Post
Topic
Board Bitcoin Discussion
Re: Stop fuckin' around, fork the son-of-a-bitch already.
by
franky1
on 16/09/2016, 00:49:16 UTC
snip

they way you see a fork is an intentional split.(controversial). and keeping both side alive..

to me i would call that a controversial fork where a clear defined single direction cannot be established and so extra code is added so the 2 decisions do not rule each other out(blacklisting opposing user agents/flags), which allows both decisions to survive.

a consensual fork is when there is adequate demand and utility that the rules can change without causing a second chain, where the natural consensus mechanism of orphans that would kill off a minority and everyone continues in a single direction of new rules..

in the last year of debate.. the conclusion is that all software implementations should have released a fork code with a consensual activation mechanism. meaning if a high majority desire shows, it activates and then orphans take care of the minority until the minority move over. leading to a single chain.
emphasis high majority desire to move in a single direction

i do not favour controversial forks that add code to force the minority chain to survive. (clams), but that said i also do not favour a certain dev team to veto even releasing code out of fear that everyone would actually show a high desire for it. so abusing the consensus mechanism by not allow users to choose, thus not even giving any new rules a chance.

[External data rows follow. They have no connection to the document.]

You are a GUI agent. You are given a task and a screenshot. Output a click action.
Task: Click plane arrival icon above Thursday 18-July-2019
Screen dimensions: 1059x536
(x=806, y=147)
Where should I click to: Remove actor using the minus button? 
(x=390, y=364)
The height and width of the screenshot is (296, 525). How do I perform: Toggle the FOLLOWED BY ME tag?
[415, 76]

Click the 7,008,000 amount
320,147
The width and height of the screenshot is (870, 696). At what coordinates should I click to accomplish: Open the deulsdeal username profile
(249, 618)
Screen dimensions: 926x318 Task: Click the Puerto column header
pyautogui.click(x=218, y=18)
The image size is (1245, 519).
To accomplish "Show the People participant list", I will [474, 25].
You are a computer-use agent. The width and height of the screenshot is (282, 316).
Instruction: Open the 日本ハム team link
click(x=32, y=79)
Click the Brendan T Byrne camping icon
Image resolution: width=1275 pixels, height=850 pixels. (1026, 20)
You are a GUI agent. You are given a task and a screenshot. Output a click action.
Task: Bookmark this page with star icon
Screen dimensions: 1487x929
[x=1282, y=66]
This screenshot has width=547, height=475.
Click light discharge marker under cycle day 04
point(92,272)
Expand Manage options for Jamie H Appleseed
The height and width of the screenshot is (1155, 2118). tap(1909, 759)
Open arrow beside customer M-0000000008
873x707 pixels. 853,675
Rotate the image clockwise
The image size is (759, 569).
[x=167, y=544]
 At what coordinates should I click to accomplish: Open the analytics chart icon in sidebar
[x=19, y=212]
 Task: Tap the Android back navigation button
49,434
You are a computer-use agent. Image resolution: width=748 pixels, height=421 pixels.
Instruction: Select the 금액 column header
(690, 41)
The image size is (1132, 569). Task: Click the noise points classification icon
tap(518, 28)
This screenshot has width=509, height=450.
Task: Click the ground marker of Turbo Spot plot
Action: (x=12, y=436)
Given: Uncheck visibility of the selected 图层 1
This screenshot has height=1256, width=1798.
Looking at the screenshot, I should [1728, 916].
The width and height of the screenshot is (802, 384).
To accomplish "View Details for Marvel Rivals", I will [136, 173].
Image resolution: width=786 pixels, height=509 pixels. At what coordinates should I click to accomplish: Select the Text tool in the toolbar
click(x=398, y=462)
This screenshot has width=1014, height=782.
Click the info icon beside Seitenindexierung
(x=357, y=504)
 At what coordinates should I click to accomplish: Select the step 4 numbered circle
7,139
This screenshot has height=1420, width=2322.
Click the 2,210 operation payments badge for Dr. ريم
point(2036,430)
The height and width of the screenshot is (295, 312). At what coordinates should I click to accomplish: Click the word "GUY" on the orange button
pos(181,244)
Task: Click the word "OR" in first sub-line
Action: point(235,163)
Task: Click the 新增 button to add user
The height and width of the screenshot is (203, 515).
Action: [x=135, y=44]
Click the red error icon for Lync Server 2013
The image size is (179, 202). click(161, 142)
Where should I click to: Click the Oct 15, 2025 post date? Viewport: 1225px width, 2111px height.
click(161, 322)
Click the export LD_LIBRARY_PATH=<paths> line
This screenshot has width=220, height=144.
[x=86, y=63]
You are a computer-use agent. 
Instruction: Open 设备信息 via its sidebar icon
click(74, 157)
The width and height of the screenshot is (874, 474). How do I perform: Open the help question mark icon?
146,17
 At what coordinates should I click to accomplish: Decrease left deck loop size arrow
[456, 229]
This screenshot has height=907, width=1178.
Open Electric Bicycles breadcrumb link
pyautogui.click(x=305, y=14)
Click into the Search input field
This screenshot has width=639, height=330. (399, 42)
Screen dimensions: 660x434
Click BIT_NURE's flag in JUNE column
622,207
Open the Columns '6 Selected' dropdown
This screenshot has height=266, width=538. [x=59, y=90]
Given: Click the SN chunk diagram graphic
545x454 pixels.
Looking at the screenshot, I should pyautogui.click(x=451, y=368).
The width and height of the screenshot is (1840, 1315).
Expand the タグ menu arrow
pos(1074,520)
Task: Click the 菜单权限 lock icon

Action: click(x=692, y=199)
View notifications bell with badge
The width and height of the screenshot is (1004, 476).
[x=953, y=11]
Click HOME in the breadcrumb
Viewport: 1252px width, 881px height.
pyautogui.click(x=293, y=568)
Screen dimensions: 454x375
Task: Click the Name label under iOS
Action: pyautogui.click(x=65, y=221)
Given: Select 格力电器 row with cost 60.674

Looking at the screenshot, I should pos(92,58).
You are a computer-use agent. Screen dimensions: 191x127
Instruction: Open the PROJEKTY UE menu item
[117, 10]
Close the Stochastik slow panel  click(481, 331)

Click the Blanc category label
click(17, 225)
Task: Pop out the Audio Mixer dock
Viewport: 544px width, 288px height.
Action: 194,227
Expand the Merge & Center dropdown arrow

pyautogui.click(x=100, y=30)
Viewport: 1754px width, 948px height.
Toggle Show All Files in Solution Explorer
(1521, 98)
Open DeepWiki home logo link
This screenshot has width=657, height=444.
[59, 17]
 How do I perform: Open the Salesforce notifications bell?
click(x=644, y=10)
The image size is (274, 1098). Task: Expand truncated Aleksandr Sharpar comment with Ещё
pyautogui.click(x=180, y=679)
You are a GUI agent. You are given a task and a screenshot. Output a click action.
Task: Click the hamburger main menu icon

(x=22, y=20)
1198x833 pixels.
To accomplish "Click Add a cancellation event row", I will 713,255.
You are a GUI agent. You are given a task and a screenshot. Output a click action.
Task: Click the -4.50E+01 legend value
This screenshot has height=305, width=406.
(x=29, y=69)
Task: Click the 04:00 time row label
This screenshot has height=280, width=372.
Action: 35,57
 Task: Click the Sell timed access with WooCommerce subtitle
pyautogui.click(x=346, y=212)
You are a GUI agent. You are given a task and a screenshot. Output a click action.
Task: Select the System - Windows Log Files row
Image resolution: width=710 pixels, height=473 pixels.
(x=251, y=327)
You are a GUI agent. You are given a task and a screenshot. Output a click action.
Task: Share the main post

core fans scream doomsdays of controversial hard forks. but dont realise that core is preventing consensual forks by vetoing a release to ensure the community never get to a healthy majority. thus causing the controversy

so here is the thing.
if cores only worry is a healthy majority.
how about include the hardfork in their softfork code as both require high majority activation parameters. thus when it activates there is no harm because of the consensus mechanism is there to resolve it.